» **TEXTO SELECIONADO**

= = = = =

Mas antes de What’s Love Got To Do With It houve Let’s Stay Together, a recriação do tema de Al Green, que tem uma das mais explosivas, intensas e arrebatadoras introduções da história da música ligeira. (Talvez uma das poucas rivais à altura seja Jocelyn Brown e o início poderoso sublinhado pelo piano de Someone Else’s Guy.)  Aqui celebra-se uma união abençoada pela incompreensão das rupturas fúteis (“why do people break up /And turn around and make up?”), porque o essencial é preservar a relação (“Let’s stay together / Loving you whether / Whether times are good or bad, happy or sad”). O amor ainda não se tinha depreciado, a usura ainda não se tinha instalado com aquele sentimento a ser relegado, na hierarquia das emoções, para o mercado dos usados.

= = = = =

» **INSTRUÇÕES**
A. No texto sobre Let's Stay Together, que canção de Jocelyn Brown é apontada como possível rival na introdução?
B. Redimensione as coordenadas das respostas no trecho da listagem que vai da linha que contém "Accept Cookies (1045, 1578)" até à linha que contém "[Поиск] (1050, 128)", ambas incluídas. Reescreva só essas linhas, pedidos incluídos, multiplicando cada coordenada por 1,6 e arredondando para inteiros, com as metades para cima.
O texto e a listagem não têm qualquer relação entre si.

» **LINHAS ARMAZENADAS**
= = = = =

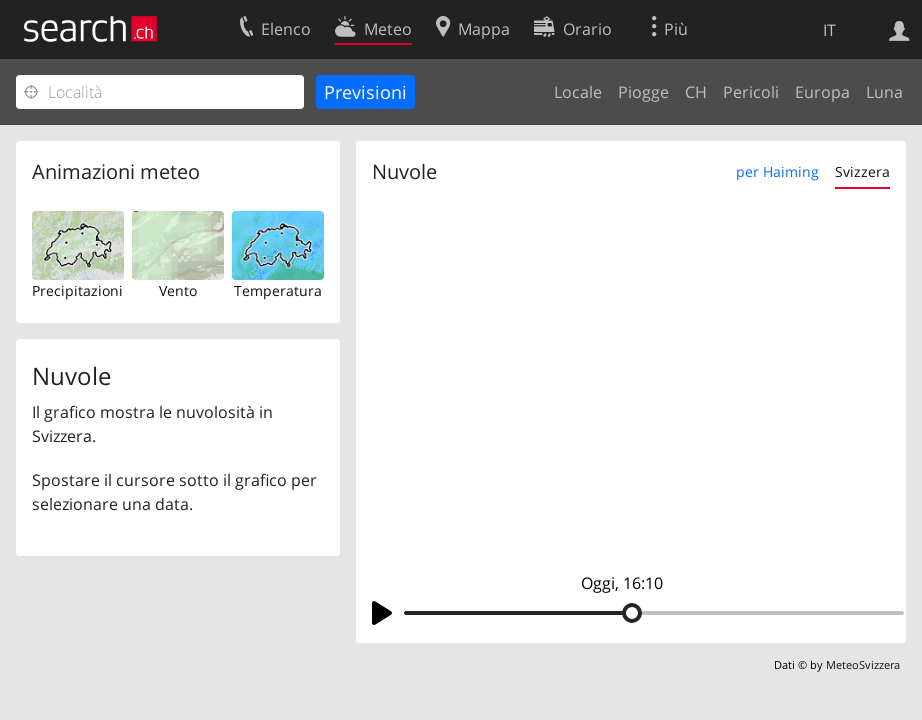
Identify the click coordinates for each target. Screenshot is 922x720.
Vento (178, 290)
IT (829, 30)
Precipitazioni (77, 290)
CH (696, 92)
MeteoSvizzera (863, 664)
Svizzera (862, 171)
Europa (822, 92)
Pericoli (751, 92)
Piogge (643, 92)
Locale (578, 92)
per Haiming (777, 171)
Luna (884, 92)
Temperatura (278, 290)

= = = = =

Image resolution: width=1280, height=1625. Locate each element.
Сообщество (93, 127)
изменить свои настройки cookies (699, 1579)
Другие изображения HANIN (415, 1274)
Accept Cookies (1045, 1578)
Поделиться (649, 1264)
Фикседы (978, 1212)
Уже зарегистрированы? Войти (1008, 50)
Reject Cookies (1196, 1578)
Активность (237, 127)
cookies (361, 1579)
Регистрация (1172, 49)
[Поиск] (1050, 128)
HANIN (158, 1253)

= = = = =

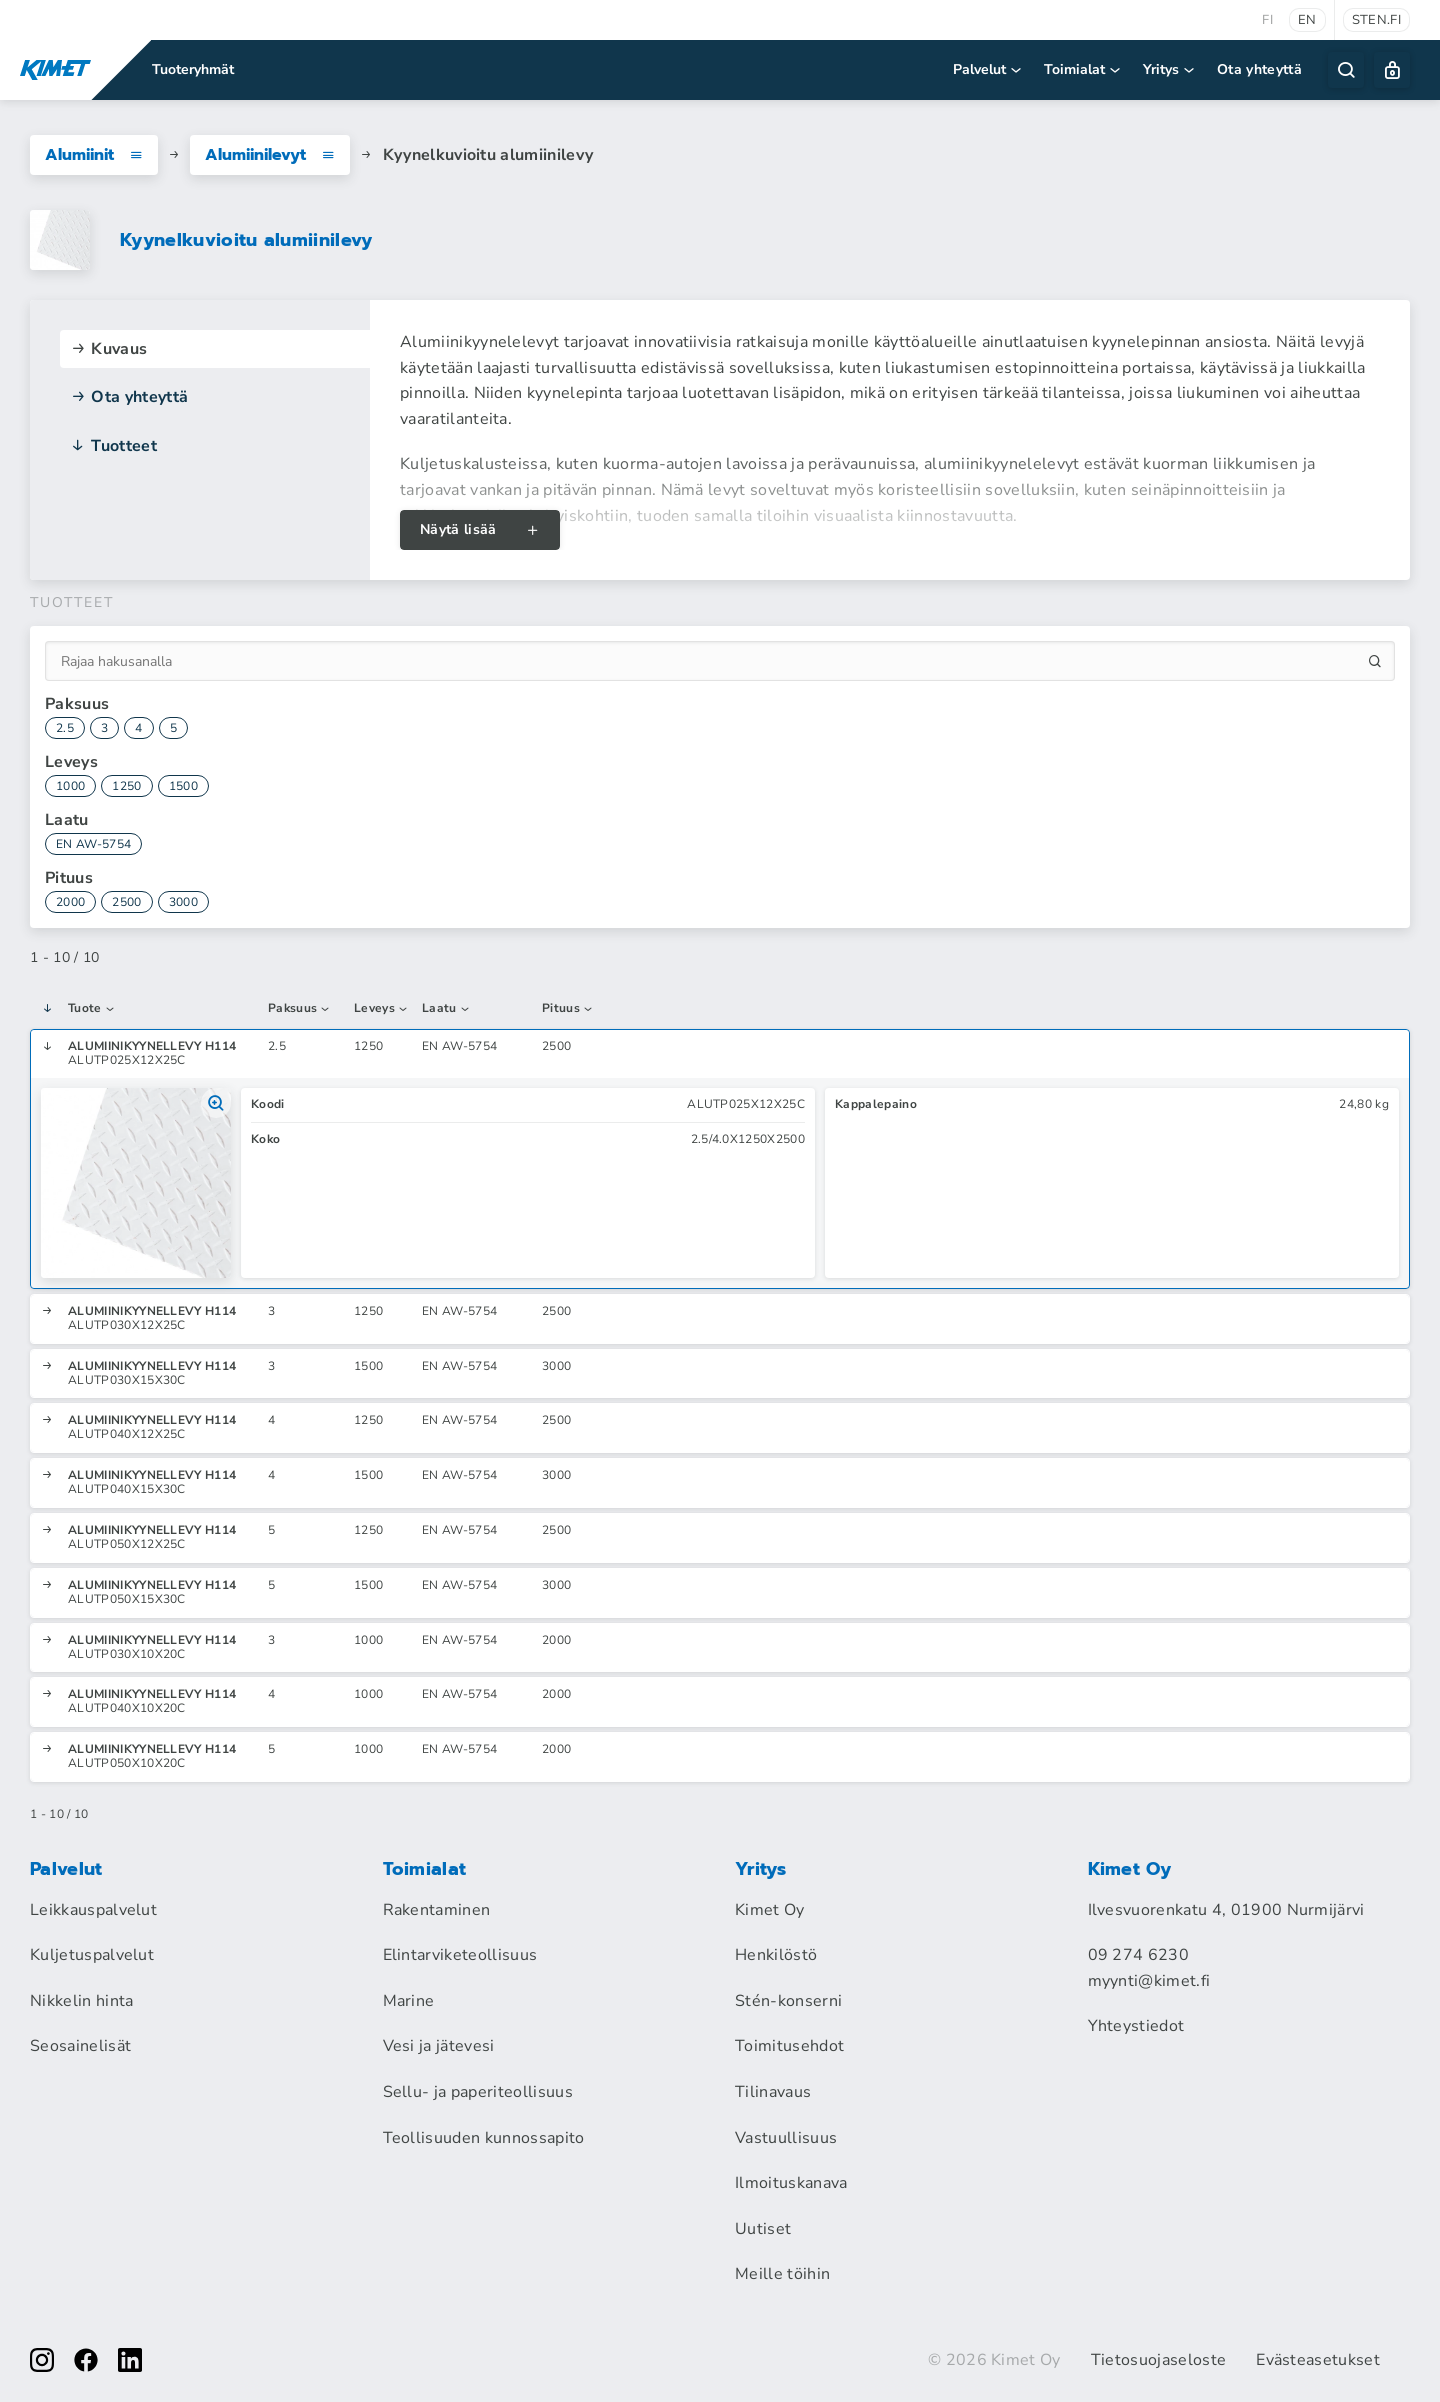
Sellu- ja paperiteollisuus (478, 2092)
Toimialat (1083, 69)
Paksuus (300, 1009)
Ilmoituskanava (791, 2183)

= = = = =

» **RESPOSTAS DO EXERCÍCIO**
A. Someone Else's Guy.

B.
Accept Cookies (1672, 2525)
Поделиться (1038, 2022)
Фикседы (1565, 1939)
Уже зарегистрированы? Войти (1613, 80)
Reject Cookies (1914, 2525)
Активность (379, 203)
cookies (578, 2526)
Регистрация (1875, 78)
[Поиск] (1680, 205)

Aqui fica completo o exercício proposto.